### Assignment
Nothing but the records beneath, reproduced exactly, should appear in the answer.
__________
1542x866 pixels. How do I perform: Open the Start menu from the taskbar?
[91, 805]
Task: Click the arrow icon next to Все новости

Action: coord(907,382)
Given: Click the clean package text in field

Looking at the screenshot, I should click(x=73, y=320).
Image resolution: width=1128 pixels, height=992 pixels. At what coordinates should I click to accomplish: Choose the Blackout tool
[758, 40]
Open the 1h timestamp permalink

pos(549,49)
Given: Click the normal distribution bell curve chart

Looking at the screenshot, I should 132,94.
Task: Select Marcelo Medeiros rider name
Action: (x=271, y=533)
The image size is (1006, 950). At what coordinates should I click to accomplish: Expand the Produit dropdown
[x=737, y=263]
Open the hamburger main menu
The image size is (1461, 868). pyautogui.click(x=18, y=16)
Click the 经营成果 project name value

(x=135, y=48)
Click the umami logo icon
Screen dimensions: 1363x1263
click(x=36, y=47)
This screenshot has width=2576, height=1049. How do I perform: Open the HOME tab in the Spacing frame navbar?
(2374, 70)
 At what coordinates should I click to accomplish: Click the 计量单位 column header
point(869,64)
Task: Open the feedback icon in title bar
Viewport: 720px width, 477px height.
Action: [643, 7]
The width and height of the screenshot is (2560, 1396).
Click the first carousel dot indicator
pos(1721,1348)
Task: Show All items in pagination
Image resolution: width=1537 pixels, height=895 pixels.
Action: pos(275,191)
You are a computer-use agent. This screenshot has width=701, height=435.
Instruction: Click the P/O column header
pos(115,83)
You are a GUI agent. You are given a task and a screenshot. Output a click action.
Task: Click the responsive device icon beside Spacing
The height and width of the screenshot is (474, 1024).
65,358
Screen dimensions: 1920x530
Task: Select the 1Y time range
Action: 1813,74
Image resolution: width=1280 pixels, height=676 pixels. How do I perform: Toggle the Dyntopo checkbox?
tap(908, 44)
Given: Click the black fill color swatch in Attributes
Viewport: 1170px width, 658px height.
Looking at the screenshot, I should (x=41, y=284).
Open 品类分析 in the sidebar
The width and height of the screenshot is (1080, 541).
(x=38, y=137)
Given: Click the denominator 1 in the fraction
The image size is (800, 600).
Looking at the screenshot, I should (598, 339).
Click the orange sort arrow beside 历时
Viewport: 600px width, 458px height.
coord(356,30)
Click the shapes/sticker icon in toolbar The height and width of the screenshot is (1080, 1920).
__________
### Task result
1542x866 pixels. How do I perform: Open the Start menu from the taskbar?
[91, 805]
Task: Click the arrow icon next to Все новости

Action: coord(907,382)
Given: Click the clean package text in field

Looking at the screenshot, I should click(x=73, y=320).
Image resolution: width=1128 pixels, height=992 pixels. At what coordinates should I click to accomplish: Choose the Blackout tool
[758, 40]
Open the 1h timestamp permalink

pos(549,49)
Given: Click the normal distribution bell curve chart

Looking at the screenshot, I should 132,94.
Task: Select Marcelo Medeiros rider name
Action: (x=271, y=533)
The image size is (1006, 950). At what coordinates should I click to accomplish: Expand the Produit dropdown
[x=737, y=263]
Open the hamburger main menu
The image size is (1461, 868). pyautogui.click(x=18, y=16)
Click the 经营成果 project name value

(x=135, y=48)
Click the umami logo icon
Screen dimensions: 1363x1263
click(x=36, y=47)
This screenshot has width=2576, height=1049. How do I perform: Open the HOME tab in the Spacing frame navbar?
(2374, 70)
 At what coordinates should I click to accomplish: Click the 计量单位 column header
point(869,64)
Task: Open the feedback icon in title bar
Viewport: 720px width, 477px height.
Action: [643, 7]
The width and height of the screenshot is (2560, 1396).
Click the first carousel dot indicator
pos(1721,1348)
Task: Show All items in pagination
Image resolution: width=1537 pixels, height=895 pixels.
Action: pos(275,191)
You are a computer-use agent. This screenshot has width=701, height=435.
Instruction: Click the P/O column header
pos(115,83)
You are a GUI agent. You are given a task and a screenshot. Output a click action.
Task: Click the responsive device icon beside Spacing
The height and width of the screenshot is (474, 1024).
65,358
Screen dimensions: 1920x530
Task: Select the 1Y time range
Action: 1813,74
Image resolution: width=1280 pixels, height=676 pixels. How do I perform: Toggle the Dyntopo checkbox?
tap(908, 44)
Given: Click the black fill color swatch in Attributes
Viewport: 1170px width, 658px height.
Looking at the screenshot, I should (x=41, y=284).
Open 品类分析 in the sidebar
The width and height of the screenshot is (1080, 541).
(x=38, y=137)
Given: Click the denominator 1 in the fraction
The image size is (800, 600).
Looking at the screenshot, I should (598, 339).
Click the orange sort arrow beside 历时
Viewport: 600px width, 458px height.
coord(356,30)
Click the shapes/sticker icon in toolbar The height and width of the screenshot is (1080, 1920).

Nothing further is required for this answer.